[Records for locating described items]
'''

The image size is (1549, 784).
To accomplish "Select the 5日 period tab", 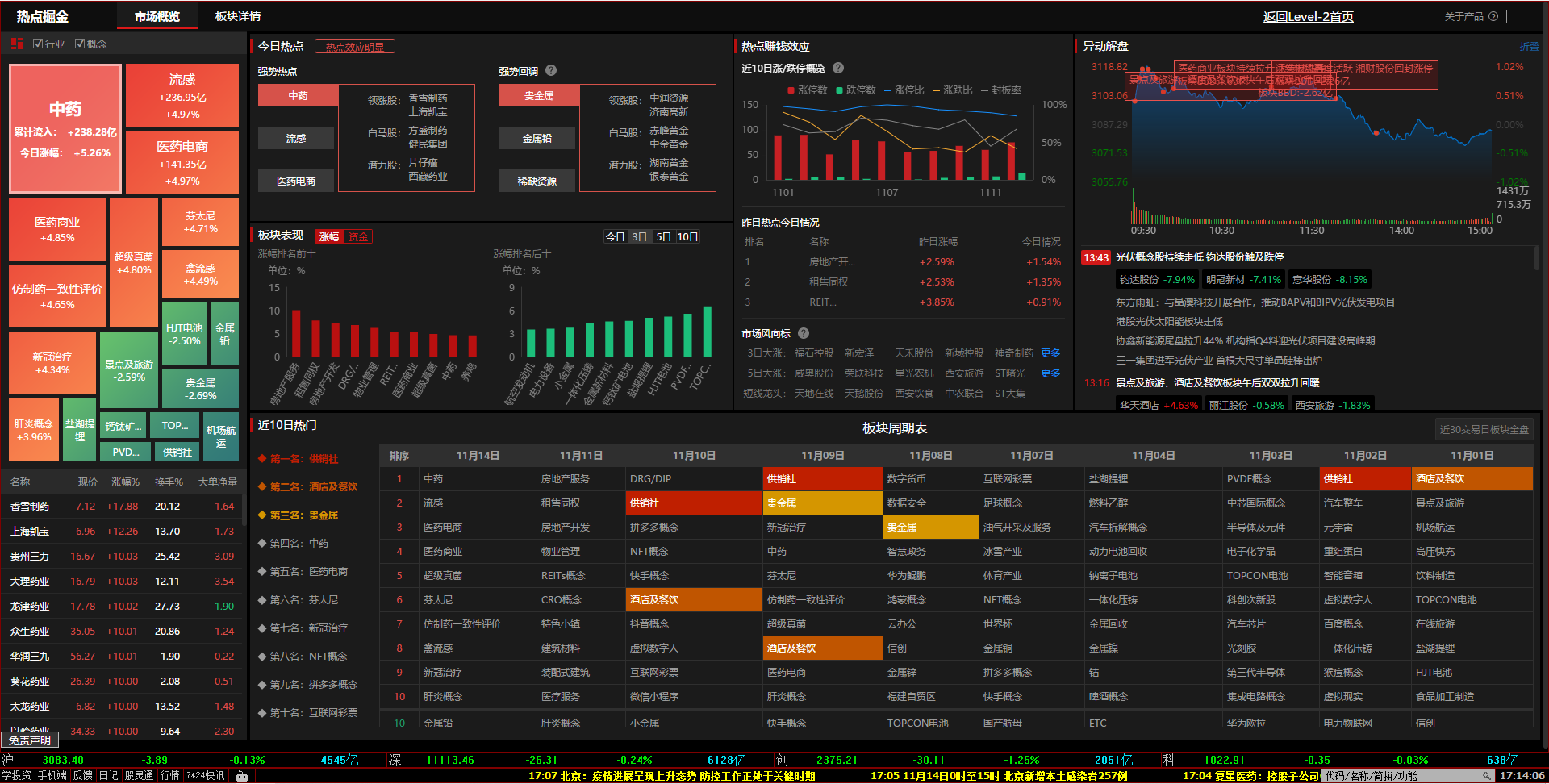I will coord(663,236).
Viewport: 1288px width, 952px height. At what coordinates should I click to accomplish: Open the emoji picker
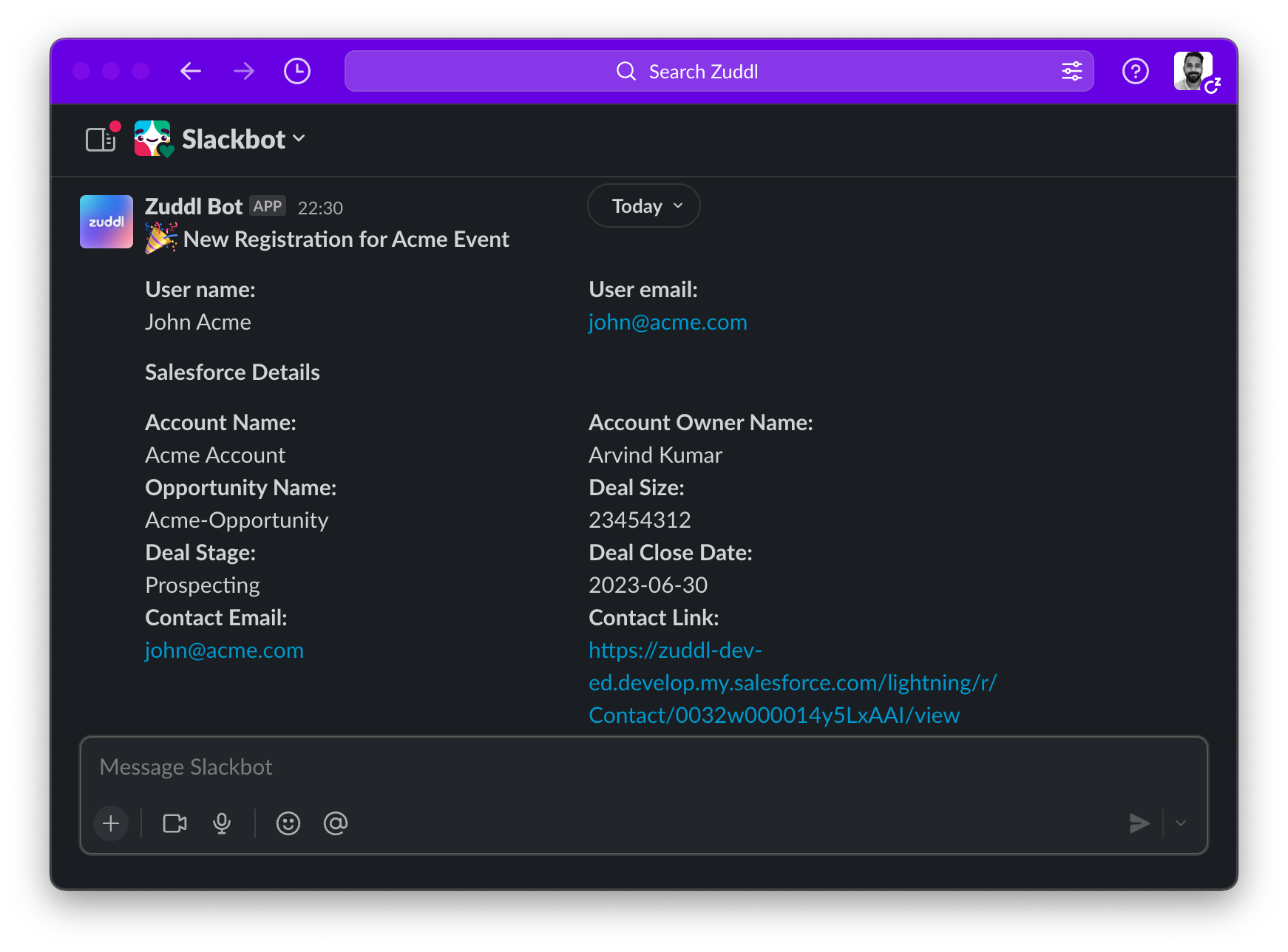[x=288, y=823]
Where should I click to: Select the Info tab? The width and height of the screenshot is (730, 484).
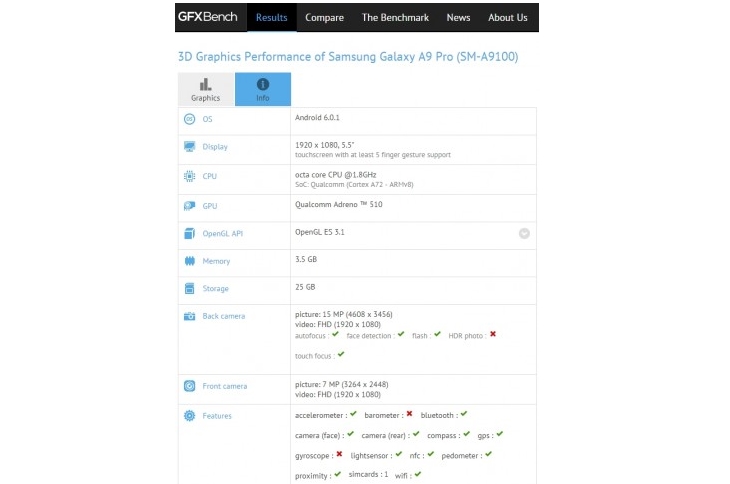(x=263, y=89)
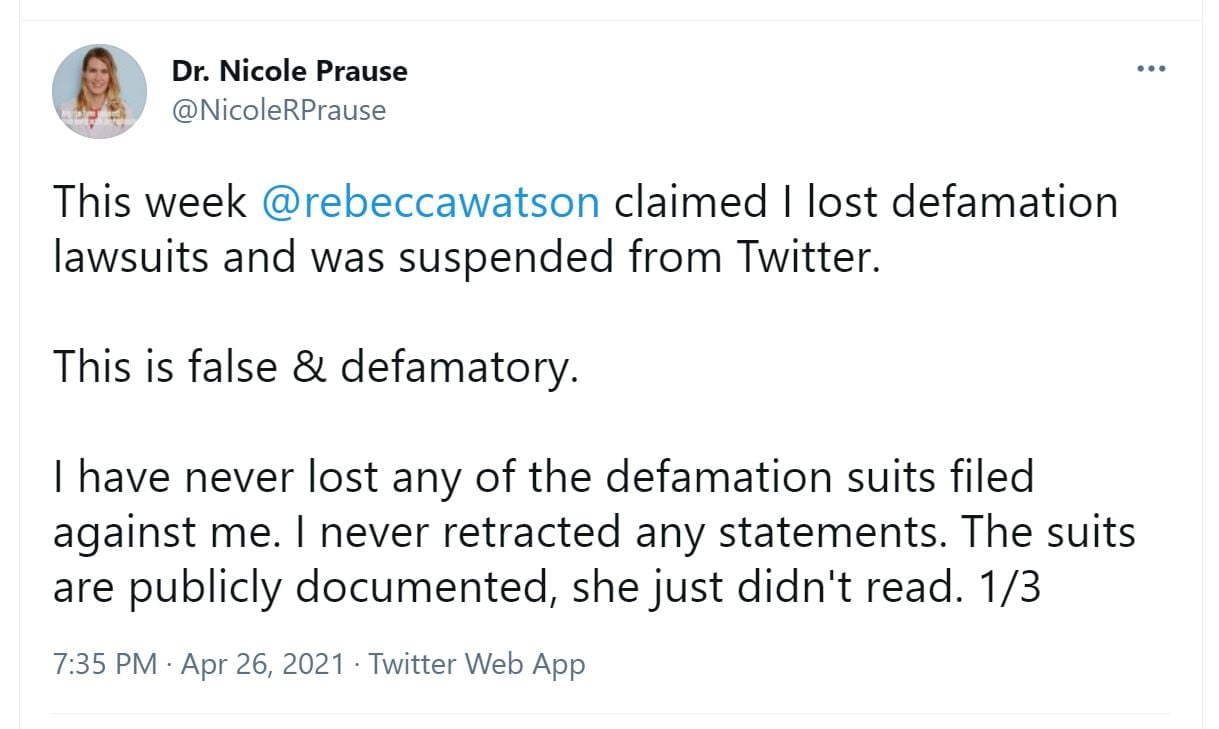Open the three-dot more options menu
1219x729 pixels.
coord(1151,69)
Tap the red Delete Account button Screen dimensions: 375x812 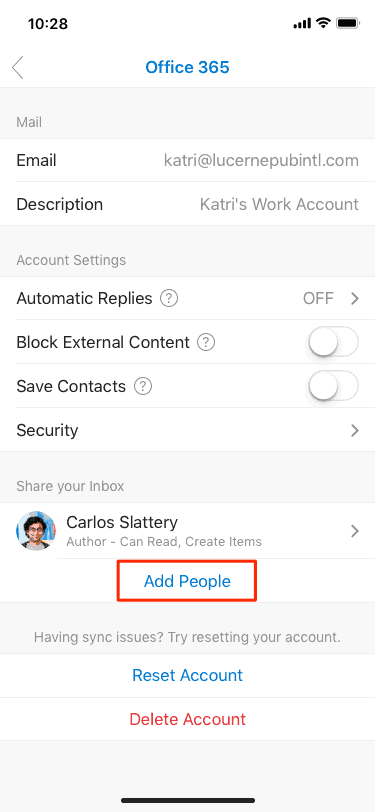pyautogui.click(x=188, y=719)
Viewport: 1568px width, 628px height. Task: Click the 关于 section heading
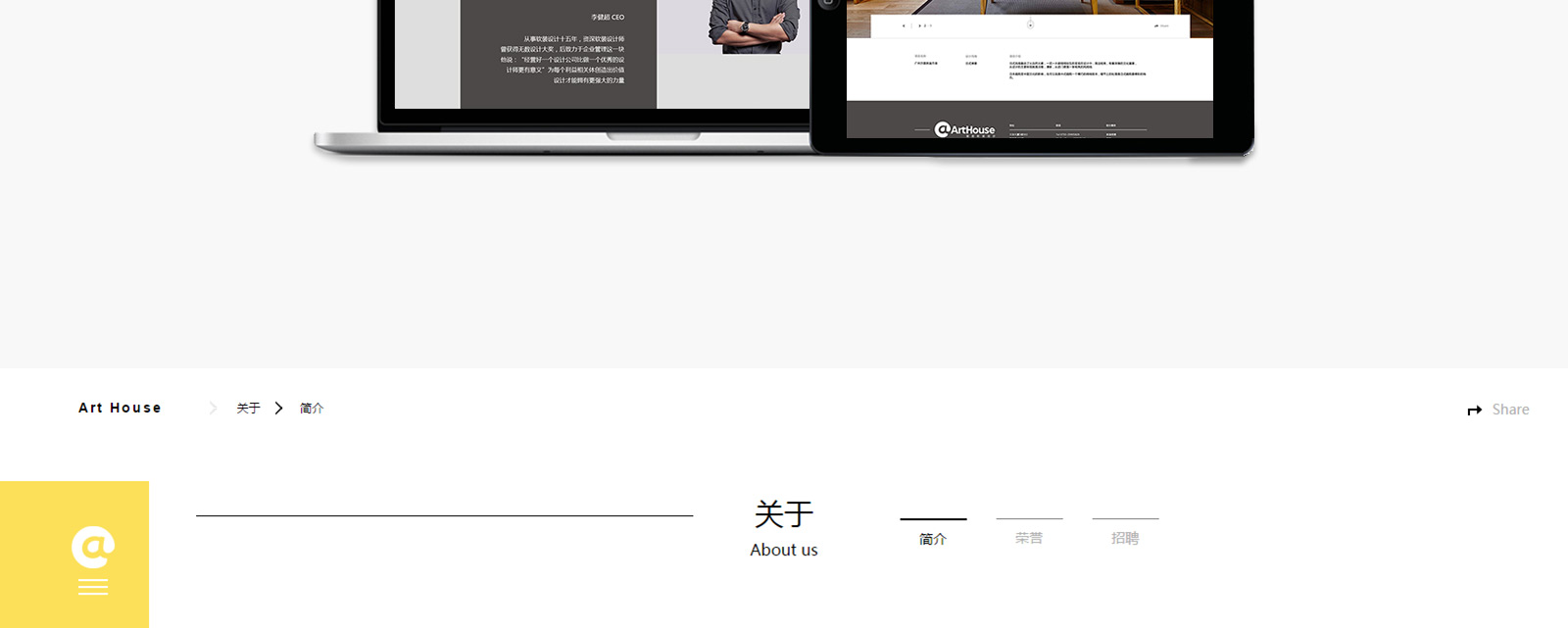click(784, 514)
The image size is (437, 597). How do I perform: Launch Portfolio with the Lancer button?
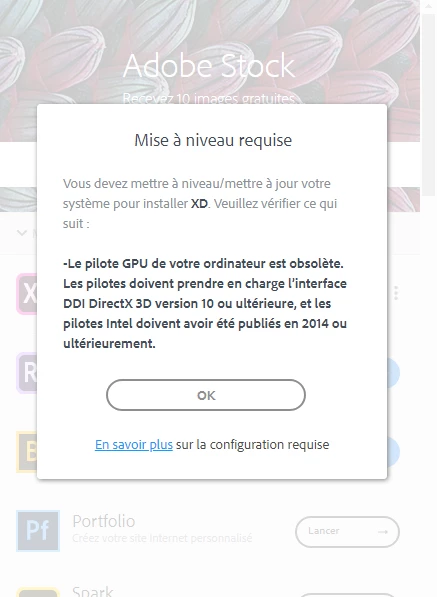tap(347, 532)
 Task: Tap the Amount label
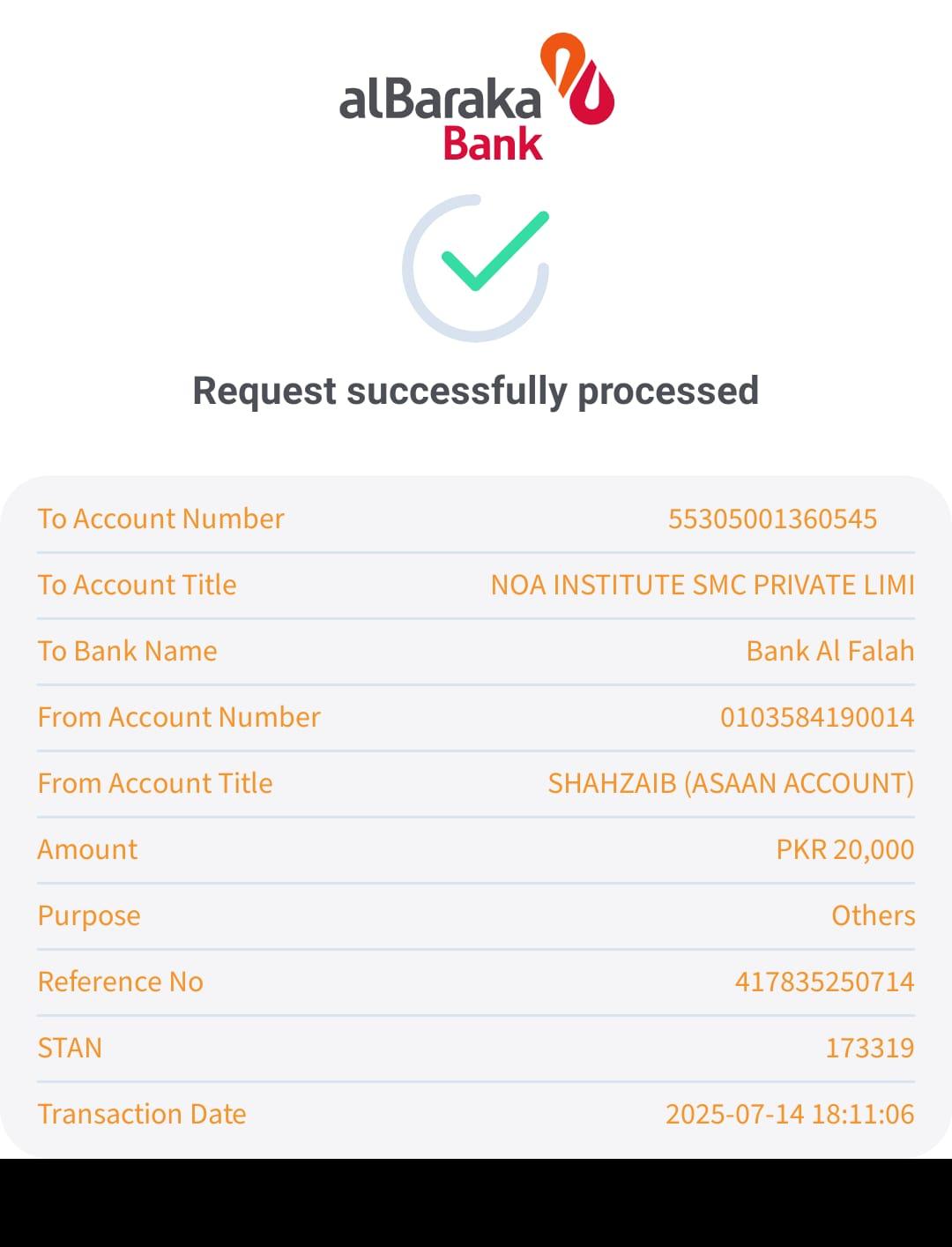click(87, 849)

'''

■ **What to do**: Find every line above that contains the word "Viewport" and copy each one in full, treating uppercase and lowercase as different.

■ **Task answer**:
Viewport: 1288px width, 952px height. At what coordinates should I click to accomplish: Open the emoji picker
Viewport: 1568px width, 628px height. Task: Click the 关于 section heading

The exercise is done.